• Yapılacak iş: Hayvan varlığı metnindeki "Çiftçinin Elinde 60" sözlerinden "hayvan bulunduğu belirtti." sözlerine kadar uzanan bölümün tamamını, "küçükbaş" yerine "koyun-keçi" yazarak yeniden verin.

• Metin:
╭──

Çiftçinin Elinde 60 Milyar Liralık Canlı Hayvan Var
Türkiye Ziraat Odaları Birliği (TZOB) Genel Başkanı Şemsi Bayraktar, çiftçinin elindeki hayvanların değerinin bir yılda 13 milyar 204 milyon liralık artışla 46 miyar 873 milyon liradan 60 milyar 77 milyon liraya çıktığını bildirdi.
Bayraktar, toplam hayvansal üretim değerinin bir yılda 17 milyar 648 milyon lira artarak 85 milyar 1 milyon liradan 102 milyar 649 milyon liraya yükseldiğini, üretim değerinin 60 milyar 77 milyon lirasını canlı hayvanların, 42 milyar 572 milyon lirasını da hayvansal ürünlerin oluşturduğunu vurguladı.
Şemsi Bayraktar, yaptığı açıklamada, 2011 yılında çiftçinin elinde 41 milyar 200 milyon liralık büyükbaş, 15 milyar 567 milyon liralık küçükbaş, 2 milyar 989 milyon liralık kümes hayvanı ve 321 milyon liralık diğer hayvan bulunduğu belirtti.
Şemsi Bayraktar, 2010 yılında 46 milyar 873 milyon liralık toplam hayvan varlığının 32 milyar 147 milyon lirasının büyükbaş, 11 milyar 728 milyon lirasının küçükbaş, 2 milyar 681 milyon lirasının kümes hayvanlarından, 317 milyon lirasının da diğer hayvanlardan meydana geldiğini hatırlattı.
2011 yılında, 2010 yılına göre, büyükbaş hayvan değerinin 9 milyar 53 milyon lira, küçükbaş hayvan değerinin 3 milyar 839 milyon lira, kümes hayvanı değerinin 308 milyon lira, diğer hayvanların değerinin ise 4 milyon lira arttığını belirten Bayraktar, şunları kaydetti: “Toplam canlı hayvan değerinin yüzde 68,6’sı büyükbaş, yüzde 25,9’u küçükbaş, yüzde 5’i kümes, yüzde 0,5’i ise diğer hayvanlardan oluşuyor. Bu da özellikle büyükbaş hayvancılığının, toplam hayvancılık içindeki ağırlığının yüzde 70’lere yaklaştığını, küçükbaş hayvancılığının payının ise dörtte 1’de, kümes hayvancılığının yüzde 5’de kaldığını gösteriyor. Türkiye, özellikle küçükbaş hayvancılıkta çok büyük potansiyelleri barındırmaktadır. Geçmişteki küçükbaş hayvan sayıları da potansiyelin büyüklüğünü göstermektedir. Büyük ihracat potansiyeli de barındıran küçükbaş hayvancılığı en kısa sürede geliştirmek zorundayız. Böyle yapılırsa kırmızı et açığı da kalmaz.”

╰──

• Veri satırları:

╭──

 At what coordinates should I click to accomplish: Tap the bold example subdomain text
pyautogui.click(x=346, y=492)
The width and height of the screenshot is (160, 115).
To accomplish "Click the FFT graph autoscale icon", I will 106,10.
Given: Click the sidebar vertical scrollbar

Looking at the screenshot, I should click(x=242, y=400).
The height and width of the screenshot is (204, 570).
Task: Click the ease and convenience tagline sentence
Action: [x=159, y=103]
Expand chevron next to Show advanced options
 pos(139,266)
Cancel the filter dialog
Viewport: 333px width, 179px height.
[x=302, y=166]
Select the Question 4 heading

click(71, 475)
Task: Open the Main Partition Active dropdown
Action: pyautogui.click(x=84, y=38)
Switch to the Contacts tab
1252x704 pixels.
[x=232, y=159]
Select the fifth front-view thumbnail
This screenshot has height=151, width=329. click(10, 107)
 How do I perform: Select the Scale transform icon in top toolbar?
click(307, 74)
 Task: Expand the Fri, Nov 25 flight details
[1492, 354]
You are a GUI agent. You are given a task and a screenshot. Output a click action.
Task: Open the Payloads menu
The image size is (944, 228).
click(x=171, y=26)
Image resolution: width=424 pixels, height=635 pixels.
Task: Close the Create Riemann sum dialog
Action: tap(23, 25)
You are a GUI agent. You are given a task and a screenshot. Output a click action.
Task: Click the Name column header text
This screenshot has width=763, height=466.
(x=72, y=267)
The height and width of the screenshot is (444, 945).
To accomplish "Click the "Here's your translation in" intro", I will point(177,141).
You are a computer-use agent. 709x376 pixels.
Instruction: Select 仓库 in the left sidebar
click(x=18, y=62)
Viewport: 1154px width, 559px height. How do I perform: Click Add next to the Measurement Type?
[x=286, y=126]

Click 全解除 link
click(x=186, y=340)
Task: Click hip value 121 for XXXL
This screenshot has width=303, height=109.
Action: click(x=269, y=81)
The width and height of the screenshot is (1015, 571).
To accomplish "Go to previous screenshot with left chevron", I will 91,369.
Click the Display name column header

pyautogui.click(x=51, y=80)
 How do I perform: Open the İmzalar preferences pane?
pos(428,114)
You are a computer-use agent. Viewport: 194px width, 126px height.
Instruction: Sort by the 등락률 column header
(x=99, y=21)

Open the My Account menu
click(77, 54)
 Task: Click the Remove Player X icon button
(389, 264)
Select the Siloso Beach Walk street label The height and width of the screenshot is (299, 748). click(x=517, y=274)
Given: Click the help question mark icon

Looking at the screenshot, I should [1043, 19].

╰──

• Cevap:
Çiftçinin Elinde 60 Milyar Liralık Canlı Hayvan Var
Türkiye Ziraat Odaları Birliği (TZOB) Genel Başkanı Şemsi Bayraktar, çiftçinin elindeki hayvanların değerinin bir yılda 13 milyar 204 milyon liralık artışla 46 miyar 873 milyon liradan 60 milyar 77 milyon liraya çıktığını bildirdi.
Bayraktar, toplam hayvansal üretim değerinin bir yılda 17 milyar 648 milyon lira artarak 85 milyar 1 milyon liradan 102 milyar 649 milyon liraya yükseldiğini, üretim değerinin 60 milyar 77 milyon lirasını canlı hayvanların, 42 milyar 572 milyon lirasını da hayvansal ürünlerin oluşturduğunu vurguladı.
Şemsi Bayraktar, yaptığı açıklamada, 2011 yılında çiftçinin elinde 41 milyar 200 milyon liralık büyükbaş, 15 milyar 567 milyon liralık koyun-keçi, 2 milyar 989 milyon liralık kümes hayvanı ve 321 milyon liralık diğer hayvan bulunduğu belirtti.